**PROVIDED RECORDS:**
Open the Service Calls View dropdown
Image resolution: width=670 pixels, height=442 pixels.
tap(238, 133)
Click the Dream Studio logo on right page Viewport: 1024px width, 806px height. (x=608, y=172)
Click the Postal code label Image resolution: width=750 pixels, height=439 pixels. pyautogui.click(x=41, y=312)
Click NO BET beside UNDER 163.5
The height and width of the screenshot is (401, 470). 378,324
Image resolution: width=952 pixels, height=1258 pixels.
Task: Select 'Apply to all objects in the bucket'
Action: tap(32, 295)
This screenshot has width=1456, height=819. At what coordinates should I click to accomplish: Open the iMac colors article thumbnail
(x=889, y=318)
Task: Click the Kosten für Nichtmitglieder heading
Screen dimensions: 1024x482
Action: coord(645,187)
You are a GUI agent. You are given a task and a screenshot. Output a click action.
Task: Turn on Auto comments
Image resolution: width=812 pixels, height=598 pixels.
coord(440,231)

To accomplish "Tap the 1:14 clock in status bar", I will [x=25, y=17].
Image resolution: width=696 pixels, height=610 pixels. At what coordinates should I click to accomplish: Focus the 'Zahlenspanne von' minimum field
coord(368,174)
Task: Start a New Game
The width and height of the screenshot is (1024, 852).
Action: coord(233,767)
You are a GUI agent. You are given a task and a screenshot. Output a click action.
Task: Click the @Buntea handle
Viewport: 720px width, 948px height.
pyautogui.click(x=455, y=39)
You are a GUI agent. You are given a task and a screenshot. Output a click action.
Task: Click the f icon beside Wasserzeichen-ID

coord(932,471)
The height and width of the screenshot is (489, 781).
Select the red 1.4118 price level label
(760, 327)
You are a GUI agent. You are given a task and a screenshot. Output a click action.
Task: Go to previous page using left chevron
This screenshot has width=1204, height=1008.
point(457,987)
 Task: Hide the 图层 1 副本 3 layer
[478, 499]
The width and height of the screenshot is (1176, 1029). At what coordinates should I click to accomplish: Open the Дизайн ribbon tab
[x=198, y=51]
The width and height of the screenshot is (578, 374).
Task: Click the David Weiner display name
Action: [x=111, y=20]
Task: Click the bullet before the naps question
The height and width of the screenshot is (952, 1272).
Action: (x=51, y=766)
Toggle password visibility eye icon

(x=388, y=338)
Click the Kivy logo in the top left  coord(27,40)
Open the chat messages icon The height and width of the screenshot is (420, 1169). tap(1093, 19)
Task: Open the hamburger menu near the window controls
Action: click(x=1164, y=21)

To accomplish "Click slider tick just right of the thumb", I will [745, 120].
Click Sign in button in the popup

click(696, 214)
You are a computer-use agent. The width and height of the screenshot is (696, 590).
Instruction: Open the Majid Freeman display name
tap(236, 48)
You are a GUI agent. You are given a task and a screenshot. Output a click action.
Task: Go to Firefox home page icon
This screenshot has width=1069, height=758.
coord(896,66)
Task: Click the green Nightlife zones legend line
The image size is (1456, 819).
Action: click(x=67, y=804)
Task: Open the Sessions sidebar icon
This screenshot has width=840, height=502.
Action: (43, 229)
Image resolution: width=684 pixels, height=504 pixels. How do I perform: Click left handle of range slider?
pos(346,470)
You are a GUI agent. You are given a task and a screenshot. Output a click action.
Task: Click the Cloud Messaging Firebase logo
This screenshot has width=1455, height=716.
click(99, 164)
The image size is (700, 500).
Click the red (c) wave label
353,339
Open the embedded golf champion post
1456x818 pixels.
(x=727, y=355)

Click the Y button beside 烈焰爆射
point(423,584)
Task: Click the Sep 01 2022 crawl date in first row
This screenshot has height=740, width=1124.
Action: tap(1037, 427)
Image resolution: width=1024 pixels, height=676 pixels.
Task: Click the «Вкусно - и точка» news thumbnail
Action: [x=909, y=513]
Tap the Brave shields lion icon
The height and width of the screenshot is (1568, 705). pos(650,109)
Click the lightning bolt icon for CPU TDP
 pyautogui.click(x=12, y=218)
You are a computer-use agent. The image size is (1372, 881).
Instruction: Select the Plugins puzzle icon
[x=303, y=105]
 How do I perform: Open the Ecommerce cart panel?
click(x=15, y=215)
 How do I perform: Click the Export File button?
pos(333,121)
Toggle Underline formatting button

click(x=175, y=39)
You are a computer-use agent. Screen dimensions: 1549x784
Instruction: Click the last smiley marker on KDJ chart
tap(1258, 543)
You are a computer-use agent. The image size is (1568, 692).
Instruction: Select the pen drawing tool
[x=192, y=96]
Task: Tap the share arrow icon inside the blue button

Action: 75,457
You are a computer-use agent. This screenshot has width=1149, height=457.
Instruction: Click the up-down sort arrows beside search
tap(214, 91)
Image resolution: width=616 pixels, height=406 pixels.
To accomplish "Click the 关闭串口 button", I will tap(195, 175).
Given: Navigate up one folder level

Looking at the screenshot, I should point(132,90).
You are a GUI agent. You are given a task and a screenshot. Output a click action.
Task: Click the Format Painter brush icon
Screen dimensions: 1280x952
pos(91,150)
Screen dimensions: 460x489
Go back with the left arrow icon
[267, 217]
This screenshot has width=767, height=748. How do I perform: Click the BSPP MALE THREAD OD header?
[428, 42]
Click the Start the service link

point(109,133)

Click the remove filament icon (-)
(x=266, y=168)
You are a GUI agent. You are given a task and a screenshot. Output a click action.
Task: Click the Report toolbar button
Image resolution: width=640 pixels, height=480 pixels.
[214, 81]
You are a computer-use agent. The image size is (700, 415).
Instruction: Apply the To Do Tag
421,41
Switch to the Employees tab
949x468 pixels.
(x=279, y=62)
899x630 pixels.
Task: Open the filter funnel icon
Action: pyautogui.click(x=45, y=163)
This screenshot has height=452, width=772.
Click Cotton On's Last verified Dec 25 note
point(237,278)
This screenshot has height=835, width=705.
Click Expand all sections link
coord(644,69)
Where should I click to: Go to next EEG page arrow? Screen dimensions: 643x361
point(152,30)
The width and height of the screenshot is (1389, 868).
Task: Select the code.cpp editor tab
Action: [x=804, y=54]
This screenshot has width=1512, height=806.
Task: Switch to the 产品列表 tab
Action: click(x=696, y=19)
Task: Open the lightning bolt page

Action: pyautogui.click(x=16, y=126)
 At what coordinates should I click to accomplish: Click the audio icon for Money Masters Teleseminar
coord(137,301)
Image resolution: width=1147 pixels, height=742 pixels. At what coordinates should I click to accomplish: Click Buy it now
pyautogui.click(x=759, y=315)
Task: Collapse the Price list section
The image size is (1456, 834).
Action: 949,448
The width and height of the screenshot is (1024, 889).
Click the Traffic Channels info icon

**WORK REQUEST:** Only the lines that contain the string "logo" are to be copied from the records.

**ANSWER:**
Click the Dream Studio logo on right page Viewport: 1024px width, 806px height. (x=608, y=172)
Click the Kivy logo in the top left  coord(27,40)
Task: Click the Cloud Messaging Firebase logo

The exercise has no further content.